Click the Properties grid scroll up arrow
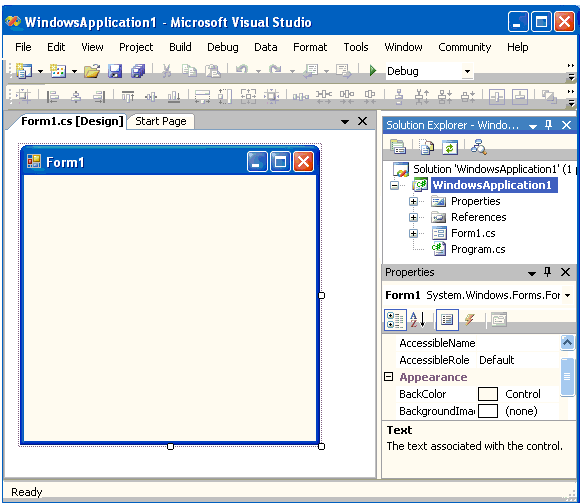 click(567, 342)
☆ ☆ ☆
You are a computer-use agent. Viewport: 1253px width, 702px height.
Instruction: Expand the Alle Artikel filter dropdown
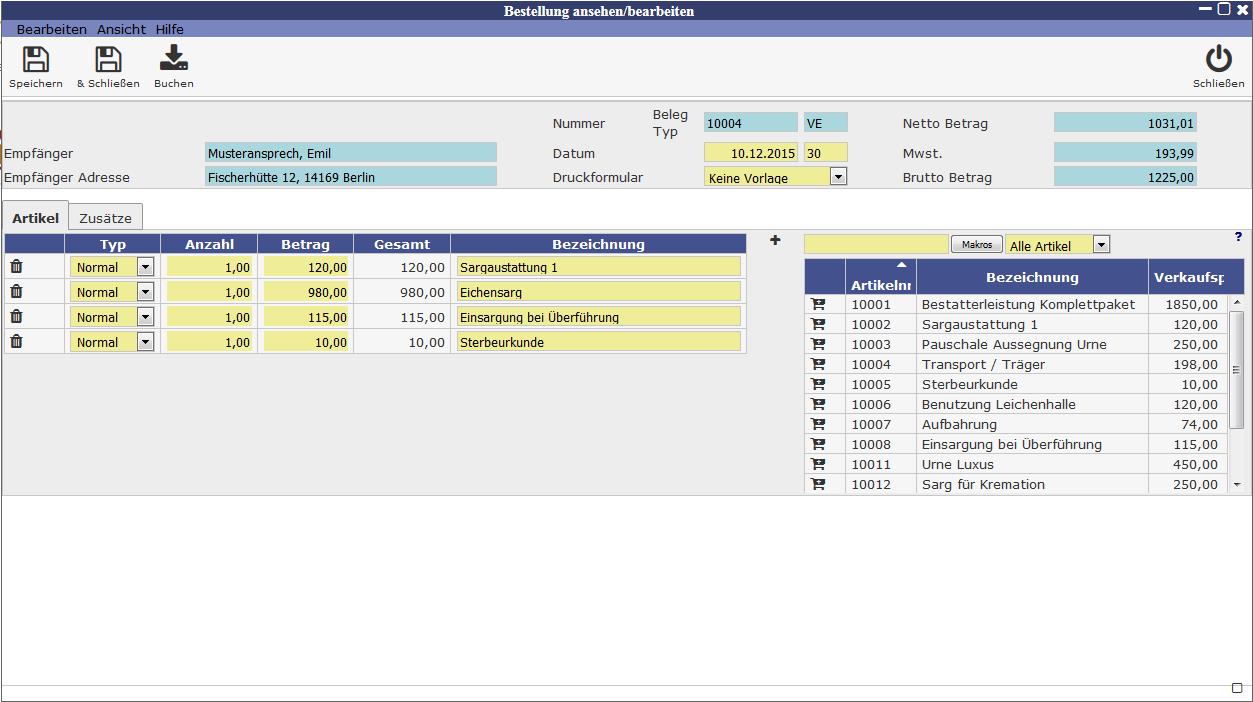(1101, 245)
☆ ☆ ☆
» **PROBLEM TO SOLVE**: Take the part of the data that opens with the line containing "You are a computer-use" and closes with the line containing "(1101, 245)", and write it out again with "dropdown" swapped for "menu" and everything else unchanged. Leave the pictures out of your answer.

» **SOLUTION TO THE PROBLEM**:
You are a computer-use agent. Viewport: 1253px width, 702px height.
Instruction: Expand the Alle Artikel filter menu
(1101, 245)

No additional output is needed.